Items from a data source
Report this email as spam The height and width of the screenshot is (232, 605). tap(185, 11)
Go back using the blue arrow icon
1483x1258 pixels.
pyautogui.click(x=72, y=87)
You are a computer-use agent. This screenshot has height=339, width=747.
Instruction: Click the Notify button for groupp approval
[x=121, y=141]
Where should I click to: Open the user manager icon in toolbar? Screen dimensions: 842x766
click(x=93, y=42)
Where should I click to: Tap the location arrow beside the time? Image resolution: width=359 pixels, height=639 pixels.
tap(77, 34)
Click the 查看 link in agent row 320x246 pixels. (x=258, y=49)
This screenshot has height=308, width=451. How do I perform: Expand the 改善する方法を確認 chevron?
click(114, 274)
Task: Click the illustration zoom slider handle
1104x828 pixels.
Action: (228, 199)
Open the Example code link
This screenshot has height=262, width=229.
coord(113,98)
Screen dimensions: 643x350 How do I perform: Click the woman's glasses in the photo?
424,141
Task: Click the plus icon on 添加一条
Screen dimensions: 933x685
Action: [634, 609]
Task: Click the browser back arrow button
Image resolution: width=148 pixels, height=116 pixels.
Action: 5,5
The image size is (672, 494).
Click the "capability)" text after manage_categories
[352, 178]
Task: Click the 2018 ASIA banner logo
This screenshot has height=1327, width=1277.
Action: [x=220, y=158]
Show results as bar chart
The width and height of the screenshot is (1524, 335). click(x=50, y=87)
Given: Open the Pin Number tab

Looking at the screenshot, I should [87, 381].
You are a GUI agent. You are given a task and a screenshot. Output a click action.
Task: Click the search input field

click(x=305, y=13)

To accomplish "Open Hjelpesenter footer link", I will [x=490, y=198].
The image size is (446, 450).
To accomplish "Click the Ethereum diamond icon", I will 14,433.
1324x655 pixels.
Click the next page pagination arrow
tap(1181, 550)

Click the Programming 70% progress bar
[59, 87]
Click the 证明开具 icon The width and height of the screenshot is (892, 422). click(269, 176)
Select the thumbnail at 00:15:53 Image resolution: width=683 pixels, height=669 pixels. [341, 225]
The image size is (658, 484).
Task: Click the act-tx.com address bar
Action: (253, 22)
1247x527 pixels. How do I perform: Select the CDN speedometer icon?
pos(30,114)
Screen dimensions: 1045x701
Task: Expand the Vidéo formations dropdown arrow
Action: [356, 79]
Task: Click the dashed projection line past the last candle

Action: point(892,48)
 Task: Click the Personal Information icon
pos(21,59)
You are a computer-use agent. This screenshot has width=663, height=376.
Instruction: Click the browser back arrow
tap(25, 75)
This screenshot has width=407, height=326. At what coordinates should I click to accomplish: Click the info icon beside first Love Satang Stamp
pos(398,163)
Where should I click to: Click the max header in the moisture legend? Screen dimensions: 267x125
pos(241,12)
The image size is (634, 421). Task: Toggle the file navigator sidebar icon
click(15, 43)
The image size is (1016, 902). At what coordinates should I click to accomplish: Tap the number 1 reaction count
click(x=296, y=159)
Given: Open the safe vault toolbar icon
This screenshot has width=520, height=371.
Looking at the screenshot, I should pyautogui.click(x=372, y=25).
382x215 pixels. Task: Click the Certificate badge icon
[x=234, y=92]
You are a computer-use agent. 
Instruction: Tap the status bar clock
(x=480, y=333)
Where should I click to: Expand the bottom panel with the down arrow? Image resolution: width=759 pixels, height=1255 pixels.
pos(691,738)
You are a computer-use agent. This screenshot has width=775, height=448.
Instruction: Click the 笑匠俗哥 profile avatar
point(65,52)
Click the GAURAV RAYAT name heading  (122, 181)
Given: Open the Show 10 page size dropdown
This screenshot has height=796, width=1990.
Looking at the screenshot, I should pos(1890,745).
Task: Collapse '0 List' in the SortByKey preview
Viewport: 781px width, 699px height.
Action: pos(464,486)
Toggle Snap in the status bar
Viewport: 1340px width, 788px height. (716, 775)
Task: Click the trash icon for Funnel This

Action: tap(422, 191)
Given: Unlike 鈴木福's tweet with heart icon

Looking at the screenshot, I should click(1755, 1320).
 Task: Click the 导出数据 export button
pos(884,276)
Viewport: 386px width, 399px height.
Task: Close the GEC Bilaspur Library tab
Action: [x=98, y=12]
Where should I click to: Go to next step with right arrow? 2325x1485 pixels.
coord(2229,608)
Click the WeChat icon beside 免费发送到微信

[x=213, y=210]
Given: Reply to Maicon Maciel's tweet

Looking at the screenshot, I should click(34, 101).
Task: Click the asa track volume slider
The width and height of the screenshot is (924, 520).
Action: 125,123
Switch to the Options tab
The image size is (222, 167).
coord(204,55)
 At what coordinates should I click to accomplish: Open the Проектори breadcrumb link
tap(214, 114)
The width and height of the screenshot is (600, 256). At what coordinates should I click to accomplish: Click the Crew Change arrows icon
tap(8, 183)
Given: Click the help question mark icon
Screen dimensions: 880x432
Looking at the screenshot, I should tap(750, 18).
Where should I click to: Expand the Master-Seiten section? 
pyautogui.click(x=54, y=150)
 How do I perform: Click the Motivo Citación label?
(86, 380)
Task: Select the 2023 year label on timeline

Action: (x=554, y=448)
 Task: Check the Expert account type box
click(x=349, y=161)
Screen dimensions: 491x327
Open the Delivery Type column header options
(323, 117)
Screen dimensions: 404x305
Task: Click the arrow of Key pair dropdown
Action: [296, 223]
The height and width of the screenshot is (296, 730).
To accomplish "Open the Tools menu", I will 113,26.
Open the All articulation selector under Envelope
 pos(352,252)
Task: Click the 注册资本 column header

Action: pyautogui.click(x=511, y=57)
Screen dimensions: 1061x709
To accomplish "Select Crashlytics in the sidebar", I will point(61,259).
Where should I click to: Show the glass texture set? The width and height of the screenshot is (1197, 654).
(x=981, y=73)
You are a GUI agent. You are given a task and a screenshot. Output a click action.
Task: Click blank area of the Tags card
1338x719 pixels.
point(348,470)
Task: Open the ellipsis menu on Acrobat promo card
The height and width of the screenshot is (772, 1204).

**Your instructions**
Wherever the string "slider" occurs in the data, copy the line that holds it.

**Exercise answer**
Task: Click the illustration zoom slider handle
Task: Click the asa track volume slider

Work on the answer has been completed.